This comes as France’s fertility rate has dropped to around 1.56 children per woman – far below the 2.1 replacement level and the lowest in decades. Births have fallen consistently since 2010, when the rate was 2.03, to only 663,000 in 2024, while deaths surpassed births for the first time since World War Two.
Key causes include high living costs, economic uncertainty, and delayed childbearing. Indeed, 28% of people cite the high cost of raising children as a major obstacle. Concerns about the future, including climate change and economic instability, are decreasing the desire for children, The Guardian reported last month. The end of universal child benefits, which had previously been granted regardless of income, was decided in 2014 under the socialist presidency of François Hollande, and has also, according to demographic observers, had a profound effect on the nation’s birthrate.
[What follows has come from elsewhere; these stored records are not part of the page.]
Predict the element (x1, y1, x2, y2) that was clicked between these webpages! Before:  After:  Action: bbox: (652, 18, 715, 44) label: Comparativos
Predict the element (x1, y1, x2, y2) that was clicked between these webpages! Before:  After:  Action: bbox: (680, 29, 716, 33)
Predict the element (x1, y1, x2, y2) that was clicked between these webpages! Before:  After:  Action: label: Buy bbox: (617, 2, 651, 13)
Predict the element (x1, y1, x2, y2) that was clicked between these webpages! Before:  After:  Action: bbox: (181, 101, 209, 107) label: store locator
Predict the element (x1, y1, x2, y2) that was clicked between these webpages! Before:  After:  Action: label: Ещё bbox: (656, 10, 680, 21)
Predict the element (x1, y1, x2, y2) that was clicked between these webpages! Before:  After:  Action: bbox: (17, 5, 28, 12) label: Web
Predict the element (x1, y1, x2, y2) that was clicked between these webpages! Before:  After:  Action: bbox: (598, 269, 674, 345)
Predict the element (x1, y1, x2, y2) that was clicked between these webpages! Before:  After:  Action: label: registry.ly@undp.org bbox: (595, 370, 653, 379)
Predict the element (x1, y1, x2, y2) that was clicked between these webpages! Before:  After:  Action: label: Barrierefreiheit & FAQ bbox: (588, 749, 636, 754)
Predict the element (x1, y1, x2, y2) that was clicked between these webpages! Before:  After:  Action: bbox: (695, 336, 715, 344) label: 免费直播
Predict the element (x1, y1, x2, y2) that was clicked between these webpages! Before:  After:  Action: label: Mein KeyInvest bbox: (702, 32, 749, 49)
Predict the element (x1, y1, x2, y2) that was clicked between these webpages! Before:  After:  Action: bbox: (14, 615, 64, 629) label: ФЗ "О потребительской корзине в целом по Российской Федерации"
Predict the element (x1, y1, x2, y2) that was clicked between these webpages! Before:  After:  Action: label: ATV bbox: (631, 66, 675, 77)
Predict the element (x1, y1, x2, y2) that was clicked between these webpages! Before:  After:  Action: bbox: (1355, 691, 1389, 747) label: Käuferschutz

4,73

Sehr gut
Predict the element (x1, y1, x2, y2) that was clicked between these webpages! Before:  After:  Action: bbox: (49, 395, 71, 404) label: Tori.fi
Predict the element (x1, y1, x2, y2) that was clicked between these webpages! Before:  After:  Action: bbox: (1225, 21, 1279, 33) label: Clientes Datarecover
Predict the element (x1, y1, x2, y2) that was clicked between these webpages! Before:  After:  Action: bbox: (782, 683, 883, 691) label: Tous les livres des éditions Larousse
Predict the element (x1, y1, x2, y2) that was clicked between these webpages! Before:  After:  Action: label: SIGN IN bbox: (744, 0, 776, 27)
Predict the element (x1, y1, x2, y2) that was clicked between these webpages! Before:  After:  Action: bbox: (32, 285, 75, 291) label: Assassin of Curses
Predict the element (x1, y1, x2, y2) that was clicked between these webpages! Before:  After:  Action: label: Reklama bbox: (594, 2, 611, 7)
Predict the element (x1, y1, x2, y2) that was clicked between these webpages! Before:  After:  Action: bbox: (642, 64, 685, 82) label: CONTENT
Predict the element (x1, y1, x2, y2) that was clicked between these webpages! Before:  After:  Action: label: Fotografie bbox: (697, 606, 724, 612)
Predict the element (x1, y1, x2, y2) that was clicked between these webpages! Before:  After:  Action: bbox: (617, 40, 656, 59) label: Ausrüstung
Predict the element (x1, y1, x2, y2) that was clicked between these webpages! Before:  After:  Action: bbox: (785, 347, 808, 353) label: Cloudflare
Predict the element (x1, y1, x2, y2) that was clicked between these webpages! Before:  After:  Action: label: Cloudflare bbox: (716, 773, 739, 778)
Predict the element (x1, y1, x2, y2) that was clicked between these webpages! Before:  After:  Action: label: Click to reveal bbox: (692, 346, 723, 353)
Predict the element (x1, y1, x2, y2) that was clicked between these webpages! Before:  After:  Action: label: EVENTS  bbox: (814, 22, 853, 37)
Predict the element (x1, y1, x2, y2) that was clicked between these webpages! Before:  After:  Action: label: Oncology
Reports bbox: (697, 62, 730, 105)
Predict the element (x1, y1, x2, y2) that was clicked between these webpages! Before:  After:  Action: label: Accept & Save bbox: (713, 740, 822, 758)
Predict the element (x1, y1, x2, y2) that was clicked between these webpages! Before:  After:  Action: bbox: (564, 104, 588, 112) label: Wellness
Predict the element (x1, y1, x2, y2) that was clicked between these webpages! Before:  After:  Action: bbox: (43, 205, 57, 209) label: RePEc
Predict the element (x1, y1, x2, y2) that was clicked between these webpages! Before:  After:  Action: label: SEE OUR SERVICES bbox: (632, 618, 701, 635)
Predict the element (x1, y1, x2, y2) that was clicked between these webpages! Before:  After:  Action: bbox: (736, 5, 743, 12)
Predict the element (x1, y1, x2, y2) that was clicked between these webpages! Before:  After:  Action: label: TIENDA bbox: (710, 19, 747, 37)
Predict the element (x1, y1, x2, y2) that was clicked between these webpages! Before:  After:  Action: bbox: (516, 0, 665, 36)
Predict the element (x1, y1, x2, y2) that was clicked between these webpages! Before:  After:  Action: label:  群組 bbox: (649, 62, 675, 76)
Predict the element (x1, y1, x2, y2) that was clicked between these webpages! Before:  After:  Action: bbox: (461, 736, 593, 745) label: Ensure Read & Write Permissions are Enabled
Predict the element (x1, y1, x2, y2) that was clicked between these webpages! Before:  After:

However, when announcing the official letter plan, Ms Rist promised that this would be done without any pressure: “The role of politicians is not to dictate whether or not to have children; what we must avoid is continuing to hear ‘if only I had known’.”
This clarification comes after Mr Macron was criticised two years ago by several feminist organisations for linking infertility to a problem of “demographic rearmament” – a term that no MP from his coalition uses today. Anger also arose because the French president himself has no children. He is a stepfather to his wife Brigitte’s three children and a step-grandfather to her grandchildren.
While the crisis is particularly acute in France, the entire European continent is facing a severe demographic crisis, with its lowest fertility rate in decades. The EU’s average rate dropped to 1.38 births per woman in 2023, also far below the 2.1 needed to sustain the population. This trend threatens to shrink the population by approximately 5% (22 million people) by 2050.